(DATA SHOWN Opens)

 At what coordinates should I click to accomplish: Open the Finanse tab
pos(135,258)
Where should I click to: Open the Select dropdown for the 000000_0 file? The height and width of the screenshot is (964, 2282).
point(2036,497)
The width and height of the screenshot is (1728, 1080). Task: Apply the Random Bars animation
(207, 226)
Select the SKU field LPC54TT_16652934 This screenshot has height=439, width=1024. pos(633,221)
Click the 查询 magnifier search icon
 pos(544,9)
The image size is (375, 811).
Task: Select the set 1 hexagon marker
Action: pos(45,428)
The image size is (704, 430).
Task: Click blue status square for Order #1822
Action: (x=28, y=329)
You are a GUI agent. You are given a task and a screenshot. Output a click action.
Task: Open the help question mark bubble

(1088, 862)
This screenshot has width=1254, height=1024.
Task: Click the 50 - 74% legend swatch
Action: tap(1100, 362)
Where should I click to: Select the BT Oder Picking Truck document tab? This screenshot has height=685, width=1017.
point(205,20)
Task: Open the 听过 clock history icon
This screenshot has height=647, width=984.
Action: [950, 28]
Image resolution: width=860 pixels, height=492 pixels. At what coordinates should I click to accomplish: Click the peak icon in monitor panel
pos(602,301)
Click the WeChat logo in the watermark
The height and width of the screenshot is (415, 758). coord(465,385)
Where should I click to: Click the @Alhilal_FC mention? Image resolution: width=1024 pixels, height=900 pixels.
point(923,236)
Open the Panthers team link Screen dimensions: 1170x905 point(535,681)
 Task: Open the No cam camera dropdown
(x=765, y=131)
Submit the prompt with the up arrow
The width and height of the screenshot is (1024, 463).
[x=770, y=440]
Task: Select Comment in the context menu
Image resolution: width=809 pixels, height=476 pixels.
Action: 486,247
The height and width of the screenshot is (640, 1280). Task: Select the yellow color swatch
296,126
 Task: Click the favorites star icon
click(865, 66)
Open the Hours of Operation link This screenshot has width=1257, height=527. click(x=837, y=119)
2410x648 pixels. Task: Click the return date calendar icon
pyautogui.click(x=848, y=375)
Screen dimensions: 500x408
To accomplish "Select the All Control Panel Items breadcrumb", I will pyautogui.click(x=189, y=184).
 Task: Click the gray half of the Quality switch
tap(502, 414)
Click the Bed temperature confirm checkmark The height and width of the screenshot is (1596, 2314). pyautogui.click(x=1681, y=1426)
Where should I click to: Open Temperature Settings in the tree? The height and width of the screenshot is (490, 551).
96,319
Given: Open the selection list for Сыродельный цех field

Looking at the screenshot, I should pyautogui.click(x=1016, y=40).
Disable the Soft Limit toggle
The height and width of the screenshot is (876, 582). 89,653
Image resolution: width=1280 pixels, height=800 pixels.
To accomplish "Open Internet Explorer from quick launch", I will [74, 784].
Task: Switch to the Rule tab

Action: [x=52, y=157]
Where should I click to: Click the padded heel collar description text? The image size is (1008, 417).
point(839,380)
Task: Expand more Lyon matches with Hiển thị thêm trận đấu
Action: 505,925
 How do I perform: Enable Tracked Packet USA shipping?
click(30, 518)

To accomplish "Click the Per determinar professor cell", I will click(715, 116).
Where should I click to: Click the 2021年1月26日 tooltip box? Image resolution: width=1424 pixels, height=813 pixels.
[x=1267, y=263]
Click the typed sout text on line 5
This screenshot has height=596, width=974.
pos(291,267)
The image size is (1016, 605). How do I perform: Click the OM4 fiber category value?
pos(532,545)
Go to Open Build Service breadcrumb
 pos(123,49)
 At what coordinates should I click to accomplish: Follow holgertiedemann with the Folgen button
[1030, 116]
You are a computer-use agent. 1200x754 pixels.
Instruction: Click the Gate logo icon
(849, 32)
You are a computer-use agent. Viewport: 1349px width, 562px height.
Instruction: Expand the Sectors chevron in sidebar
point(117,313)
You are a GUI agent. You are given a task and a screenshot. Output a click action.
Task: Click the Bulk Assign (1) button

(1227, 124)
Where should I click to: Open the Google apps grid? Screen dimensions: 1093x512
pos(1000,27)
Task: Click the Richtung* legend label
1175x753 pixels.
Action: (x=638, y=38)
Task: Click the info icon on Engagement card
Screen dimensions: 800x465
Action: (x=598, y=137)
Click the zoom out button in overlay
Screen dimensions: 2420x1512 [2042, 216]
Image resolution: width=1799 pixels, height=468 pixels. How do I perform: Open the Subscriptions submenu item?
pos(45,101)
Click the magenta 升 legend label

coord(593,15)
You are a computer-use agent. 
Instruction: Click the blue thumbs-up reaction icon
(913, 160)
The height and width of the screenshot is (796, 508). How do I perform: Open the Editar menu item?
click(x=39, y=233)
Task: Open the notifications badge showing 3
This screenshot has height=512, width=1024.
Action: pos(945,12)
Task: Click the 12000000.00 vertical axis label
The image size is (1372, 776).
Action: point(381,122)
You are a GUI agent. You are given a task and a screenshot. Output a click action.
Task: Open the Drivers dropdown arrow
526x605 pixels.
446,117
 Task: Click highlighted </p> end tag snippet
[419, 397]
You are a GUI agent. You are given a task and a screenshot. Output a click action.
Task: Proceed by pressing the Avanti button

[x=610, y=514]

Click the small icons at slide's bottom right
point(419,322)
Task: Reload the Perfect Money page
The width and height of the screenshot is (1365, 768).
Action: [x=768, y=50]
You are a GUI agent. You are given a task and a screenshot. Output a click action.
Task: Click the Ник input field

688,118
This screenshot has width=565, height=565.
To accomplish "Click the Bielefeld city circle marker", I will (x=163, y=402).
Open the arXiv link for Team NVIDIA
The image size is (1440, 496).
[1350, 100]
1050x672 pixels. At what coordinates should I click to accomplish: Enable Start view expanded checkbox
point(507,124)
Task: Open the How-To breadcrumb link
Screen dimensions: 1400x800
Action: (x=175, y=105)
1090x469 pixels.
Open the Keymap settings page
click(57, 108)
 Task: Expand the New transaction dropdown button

(DATA SHOWN Closes)

■ **REQUIRED ACTION**
Give back the records above exactly, limited to the lines between the one holding "Task: Open the No cam camera dropdown" and the one holding "Screen dimensions: 500x408", inclusive.

■ **SOLUTION**
 Task: Open the No cam camera dropdown
(x=765, y=131)
Submit the prompt with the up arrow
The width and height of the screenshot is (1024, 463).
[x=770, y=440]
Task: Select Comment in the context menu
Image resolution: width=809 pixels, height=476 pixels.
Action: 486,247
The height and width of the screenshot is (640, 1280). Task: Select the yellow color swatch
296,126
 Task: Click the favorites star icon
click(865, 66)
Open the Hours of Operation link This screenshot has width=1257, height=527. click(x=837, y=119)
2410x648 pixels. Task: Click the return date calendar icon
pyautogui.click(x=848, y=375)
Screen dimensions: 500x408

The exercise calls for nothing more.